The agreement comes after a two-year investigation by Spitzer's office found that many artists and writers were not being paid royalties because record companies had failed to maintain contact with the performers and had stopped making required payments. This problem affected both star entertainers with numerous hit recordings and obscure musicians who may have had only one recording.
"As a result of this agreement, new procedures will be adopted to ensure that the artists and their descendants will receive the compensation to which they are entitled," Spitzer said.
Under the deal, the recording companies have agreed to do the following:
¥ List the names of artists and writers who are owed royalty payments on company websites;
¥ Post advertisements in leading music industry publications explaining procedures for unclaimed royalties;
¥ Work with music industry groups and unions to locate artists who are owed royalty payments; and
¥ Share artists contact information with other record companies.
In addition, each company has agreed to have the heads of the royalty, accounting and legal departments meet regularly to review the status of royalty accounts and take steps to improve royalty payment procedures.
The companies have also agreed to comply with New York State's Abandoned Property Law, which requires that if an artist or his or her family cannot be found, unclaimed royalties be "escheated" or turned over to the state. The state then holds these monies until a claim is made.
I see no difference between the 2004 situation regarding record companies and the 2015 situation involving digital services. I think that highly sophisticated and well-funded high-tech digital services like Spotify and Google should be held to at least the same standard as the record companies regarding unpaid royalties if not a higher standard-if licensees don't know who to pay, then why are they using the music in the first place?
If what Spotify told the Wall Street Journal is true, then Spotify knows which songs they are "escrowing" royalties for, and Google likely has the same information. They should know the song title and the name of the artist who performed the song. Even if Spotify doesn't know the name of the songwriters concerned, they could at least publish the song title and artist name so that there could be a hope of the songwriter tracking down what was owed to them.

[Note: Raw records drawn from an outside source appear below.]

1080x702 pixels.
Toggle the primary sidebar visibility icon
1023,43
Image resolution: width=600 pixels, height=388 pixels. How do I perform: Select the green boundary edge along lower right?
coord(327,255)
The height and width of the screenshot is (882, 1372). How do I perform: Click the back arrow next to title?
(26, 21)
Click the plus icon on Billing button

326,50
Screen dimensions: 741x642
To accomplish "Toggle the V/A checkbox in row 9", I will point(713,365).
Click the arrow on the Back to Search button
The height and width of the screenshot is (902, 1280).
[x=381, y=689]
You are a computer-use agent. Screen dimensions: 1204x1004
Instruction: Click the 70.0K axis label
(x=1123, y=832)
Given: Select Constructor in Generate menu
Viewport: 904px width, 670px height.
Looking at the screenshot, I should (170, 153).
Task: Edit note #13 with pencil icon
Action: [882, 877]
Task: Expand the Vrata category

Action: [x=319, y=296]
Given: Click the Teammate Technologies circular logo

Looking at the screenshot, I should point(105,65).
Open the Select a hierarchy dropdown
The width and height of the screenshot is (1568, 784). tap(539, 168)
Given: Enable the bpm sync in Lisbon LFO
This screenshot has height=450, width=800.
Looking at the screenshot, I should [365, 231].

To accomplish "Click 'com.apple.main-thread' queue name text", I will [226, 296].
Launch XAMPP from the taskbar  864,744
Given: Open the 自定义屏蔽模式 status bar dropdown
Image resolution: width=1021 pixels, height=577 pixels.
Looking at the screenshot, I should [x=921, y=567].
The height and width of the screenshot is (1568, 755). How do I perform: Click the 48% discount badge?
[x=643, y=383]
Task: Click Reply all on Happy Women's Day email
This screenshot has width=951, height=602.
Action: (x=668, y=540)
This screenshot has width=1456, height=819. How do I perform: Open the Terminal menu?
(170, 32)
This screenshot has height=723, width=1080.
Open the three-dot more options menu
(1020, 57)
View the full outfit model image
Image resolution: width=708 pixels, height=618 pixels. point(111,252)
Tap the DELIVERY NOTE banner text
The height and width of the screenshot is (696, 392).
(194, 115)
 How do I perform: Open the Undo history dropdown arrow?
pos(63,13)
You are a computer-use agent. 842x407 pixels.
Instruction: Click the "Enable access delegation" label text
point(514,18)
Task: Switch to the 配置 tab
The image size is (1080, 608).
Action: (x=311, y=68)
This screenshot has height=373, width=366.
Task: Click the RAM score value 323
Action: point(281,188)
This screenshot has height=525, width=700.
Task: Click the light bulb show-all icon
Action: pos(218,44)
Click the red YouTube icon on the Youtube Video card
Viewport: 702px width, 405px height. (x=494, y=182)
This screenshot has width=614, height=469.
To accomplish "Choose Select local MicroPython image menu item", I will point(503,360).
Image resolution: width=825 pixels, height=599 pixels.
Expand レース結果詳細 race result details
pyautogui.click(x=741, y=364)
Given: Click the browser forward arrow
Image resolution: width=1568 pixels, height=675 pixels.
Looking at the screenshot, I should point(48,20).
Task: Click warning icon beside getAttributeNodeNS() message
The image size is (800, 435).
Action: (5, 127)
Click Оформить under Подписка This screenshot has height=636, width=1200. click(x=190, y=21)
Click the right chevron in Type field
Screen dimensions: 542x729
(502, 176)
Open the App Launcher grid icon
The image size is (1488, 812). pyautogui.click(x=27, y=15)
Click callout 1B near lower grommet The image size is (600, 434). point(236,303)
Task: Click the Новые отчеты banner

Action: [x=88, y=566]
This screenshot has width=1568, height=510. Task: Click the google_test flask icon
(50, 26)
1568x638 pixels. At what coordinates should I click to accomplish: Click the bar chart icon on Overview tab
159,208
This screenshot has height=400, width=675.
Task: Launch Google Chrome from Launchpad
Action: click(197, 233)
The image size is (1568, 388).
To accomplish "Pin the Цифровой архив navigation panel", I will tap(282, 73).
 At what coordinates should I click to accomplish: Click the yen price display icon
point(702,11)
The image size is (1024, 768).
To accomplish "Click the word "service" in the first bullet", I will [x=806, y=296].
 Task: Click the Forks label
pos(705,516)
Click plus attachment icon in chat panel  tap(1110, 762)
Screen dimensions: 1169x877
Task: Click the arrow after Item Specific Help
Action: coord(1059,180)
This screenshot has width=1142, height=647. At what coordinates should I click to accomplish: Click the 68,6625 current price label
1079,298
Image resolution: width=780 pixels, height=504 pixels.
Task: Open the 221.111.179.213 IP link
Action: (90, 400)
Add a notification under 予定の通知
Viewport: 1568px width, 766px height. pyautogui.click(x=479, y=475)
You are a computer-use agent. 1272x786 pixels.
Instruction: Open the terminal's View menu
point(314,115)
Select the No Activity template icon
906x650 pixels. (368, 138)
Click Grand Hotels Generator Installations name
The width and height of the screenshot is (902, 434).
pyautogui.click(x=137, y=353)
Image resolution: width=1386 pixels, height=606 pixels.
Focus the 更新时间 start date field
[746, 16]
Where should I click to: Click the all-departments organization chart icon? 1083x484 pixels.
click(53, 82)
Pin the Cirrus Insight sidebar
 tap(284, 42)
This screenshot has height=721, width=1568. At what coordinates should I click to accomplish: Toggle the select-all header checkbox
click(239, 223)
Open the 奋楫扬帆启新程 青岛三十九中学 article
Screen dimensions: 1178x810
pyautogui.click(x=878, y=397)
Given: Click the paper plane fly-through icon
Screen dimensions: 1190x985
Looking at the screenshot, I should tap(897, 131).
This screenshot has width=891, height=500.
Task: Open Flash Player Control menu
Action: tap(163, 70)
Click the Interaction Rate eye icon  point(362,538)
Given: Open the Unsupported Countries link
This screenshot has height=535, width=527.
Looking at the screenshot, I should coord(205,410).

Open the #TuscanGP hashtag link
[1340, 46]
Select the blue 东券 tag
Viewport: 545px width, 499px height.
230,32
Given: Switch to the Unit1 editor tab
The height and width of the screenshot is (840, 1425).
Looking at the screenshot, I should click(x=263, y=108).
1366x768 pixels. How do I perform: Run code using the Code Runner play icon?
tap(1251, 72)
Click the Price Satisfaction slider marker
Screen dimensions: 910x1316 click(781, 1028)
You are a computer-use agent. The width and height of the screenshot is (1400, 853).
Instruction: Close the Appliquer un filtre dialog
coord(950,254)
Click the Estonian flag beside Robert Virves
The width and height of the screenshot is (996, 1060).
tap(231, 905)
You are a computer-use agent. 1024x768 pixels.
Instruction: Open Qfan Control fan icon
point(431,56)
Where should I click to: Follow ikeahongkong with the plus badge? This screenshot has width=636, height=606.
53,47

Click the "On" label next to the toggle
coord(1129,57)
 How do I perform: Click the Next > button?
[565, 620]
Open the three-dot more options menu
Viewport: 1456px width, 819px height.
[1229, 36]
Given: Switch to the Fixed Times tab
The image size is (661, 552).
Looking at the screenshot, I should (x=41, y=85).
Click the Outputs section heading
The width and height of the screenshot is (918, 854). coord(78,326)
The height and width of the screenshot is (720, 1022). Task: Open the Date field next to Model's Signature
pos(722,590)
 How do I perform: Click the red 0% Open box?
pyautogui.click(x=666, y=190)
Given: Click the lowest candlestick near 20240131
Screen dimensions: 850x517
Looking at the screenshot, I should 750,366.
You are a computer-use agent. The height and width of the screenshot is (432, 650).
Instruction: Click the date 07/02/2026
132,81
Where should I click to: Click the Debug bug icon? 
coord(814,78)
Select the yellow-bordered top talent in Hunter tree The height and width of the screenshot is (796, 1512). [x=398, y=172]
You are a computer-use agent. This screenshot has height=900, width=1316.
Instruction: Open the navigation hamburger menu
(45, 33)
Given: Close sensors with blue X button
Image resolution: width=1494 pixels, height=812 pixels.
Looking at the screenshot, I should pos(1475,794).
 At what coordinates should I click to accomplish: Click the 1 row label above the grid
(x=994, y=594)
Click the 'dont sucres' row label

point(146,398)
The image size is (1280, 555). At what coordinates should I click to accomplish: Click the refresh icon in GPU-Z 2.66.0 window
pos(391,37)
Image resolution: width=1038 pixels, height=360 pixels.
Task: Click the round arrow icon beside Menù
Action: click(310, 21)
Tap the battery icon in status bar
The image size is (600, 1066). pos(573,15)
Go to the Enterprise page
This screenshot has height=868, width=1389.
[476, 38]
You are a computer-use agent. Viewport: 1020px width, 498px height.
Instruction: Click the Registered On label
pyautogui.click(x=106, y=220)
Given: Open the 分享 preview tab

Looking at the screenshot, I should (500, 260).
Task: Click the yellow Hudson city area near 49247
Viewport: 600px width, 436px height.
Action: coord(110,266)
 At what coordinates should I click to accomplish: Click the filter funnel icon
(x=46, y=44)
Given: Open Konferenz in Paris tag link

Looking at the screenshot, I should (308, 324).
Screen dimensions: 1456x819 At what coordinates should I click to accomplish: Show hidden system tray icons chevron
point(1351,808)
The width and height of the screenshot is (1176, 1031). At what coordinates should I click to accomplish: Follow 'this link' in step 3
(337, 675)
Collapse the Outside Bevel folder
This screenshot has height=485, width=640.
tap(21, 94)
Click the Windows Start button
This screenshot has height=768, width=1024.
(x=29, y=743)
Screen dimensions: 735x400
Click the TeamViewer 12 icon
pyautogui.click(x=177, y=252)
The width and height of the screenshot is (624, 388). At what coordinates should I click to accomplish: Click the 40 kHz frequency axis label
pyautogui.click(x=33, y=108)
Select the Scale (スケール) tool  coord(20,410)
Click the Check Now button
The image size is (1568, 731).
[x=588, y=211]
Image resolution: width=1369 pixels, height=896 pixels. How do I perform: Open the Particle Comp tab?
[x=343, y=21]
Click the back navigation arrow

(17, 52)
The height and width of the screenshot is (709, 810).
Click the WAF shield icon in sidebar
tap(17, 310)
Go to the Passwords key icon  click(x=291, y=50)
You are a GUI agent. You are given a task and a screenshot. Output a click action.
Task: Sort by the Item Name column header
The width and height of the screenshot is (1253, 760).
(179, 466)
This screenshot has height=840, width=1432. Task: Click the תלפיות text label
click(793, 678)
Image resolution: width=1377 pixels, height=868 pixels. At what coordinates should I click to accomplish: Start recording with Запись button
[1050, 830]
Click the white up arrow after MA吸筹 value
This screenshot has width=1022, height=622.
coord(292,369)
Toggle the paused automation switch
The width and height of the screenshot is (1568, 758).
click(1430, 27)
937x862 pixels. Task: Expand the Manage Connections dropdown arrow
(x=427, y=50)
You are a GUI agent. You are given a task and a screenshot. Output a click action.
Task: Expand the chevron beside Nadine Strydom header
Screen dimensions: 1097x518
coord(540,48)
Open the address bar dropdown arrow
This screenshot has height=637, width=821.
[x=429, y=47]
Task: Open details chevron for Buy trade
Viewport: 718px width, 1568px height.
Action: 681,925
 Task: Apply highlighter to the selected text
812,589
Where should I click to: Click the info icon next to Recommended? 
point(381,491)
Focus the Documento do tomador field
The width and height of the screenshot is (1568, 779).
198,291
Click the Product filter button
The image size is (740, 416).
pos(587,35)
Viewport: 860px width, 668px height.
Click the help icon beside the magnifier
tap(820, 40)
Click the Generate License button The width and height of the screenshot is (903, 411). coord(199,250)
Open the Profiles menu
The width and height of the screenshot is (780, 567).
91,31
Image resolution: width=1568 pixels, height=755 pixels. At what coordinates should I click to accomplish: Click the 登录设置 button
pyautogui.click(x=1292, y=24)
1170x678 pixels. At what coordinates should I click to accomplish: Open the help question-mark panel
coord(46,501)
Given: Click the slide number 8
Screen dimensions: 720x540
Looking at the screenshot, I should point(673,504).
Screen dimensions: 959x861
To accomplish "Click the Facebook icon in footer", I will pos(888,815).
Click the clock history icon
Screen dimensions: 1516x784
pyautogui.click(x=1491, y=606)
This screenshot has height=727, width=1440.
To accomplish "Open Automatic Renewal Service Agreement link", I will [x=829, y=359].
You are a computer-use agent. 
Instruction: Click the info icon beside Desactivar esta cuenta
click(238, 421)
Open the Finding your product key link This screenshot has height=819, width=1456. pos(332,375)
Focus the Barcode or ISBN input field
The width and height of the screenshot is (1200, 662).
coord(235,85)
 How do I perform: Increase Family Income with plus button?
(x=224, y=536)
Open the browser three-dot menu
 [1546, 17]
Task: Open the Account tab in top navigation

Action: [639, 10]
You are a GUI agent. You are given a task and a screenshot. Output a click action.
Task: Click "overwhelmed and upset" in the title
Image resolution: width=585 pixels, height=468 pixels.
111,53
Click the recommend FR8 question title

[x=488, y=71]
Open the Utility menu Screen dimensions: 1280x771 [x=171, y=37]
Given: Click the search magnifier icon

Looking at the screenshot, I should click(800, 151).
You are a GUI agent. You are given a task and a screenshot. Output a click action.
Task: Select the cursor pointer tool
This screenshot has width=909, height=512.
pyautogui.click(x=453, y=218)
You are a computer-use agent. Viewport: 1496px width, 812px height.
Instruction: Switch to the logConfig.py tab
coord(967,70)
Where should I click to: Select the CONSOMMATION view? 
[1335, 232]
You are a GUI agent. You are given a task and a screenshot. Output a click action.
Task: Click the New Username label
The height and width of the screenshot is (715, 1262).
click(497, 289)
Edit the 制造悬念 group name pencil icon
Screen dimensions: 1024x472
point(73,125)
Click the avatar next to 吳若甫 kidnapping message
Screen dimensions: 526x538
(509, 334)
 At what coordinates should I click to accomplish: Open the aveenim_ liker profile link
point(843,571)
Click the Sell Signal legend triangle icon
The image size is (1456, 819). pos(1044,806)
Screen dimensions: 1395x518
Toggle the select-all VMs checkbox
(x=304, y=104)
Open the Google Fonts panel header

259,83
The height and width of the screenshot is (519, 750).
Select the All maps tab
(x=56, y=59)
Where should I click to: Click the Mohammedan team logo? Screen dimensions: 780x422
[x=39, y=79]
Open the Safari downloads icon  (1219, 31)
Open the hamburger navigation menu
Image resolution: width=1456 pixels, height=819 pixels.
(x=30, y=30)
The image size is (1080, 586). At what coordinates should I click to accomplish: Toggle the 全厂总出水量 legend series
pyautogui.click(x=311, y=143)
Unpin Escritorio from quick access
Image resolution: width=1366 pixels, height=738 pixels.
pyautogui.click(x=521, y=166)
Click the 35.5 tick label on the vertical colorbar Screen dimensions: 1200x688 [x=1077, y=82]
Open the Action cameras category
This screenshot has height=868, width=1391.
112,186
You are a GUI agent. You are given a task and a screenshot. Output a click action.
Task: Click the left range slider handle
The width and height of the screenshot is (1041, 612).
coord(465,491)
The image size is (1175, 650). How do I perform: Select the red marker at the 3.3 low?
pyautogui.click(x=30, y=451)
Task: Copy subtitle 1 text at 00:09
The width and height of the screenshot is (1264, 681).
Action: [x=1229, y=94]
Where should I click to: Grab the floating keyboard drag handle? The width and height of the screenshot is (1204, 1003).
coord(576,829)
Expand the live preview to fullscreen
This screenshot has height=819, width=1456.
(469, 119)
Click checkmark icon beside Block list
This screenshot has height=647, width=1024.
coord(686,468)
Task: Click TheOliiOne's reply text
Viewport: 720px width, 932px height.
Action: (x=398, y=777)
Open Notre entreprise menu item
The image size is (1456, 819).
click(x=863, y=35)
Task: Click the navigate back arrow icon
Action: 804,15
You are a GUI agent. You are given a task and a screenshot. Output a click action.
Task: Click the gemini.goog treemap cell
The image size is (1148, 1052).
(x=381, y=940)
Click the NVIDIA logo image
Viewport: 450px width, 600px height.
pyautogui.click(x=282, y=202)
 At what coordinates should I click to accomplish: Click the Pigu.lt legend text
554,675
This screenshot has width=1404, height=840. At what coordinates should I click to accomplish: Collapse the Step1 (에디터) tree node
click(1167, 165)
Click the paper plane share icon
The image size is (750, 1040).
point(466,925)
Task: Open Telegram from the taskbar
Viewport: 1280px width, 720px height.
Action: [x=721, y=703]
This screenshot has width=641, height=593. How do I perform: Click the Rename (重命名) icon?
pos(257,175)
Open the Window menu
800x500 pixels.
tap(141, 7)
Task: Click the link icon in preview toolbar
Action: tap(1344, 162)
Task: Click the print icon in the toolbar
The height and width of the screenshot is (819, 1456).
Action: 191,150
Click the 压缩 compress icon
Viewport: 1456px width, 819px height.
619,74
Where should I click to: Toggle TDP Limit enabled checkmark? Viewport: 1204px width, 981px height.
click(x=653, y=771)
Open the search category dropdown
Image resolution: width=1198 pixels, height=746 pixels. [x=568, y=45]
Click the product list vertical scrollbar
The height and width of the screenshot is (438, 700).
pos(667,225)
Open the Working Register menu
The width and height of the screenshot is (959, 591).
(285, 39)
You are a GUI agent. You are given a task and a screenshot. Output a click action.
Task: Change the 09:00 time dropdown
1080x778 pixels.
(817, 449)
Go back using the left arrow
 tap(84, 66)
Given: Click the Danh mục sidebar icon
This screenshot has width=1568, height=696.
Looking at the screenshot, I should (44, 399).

I suspect the same is true at YouTube and all the other digital services.
While the Wall Street Journal refers to the monies being held in "escrow," I don't know of any legal basis for a secret "escrow" with an unknown songwriter accrued at a royalty rate the songwriter did not agree to because they were not asked and for which there is no license.
This situation seems ideally suited to the kind of investigation that your office undertook in 2004.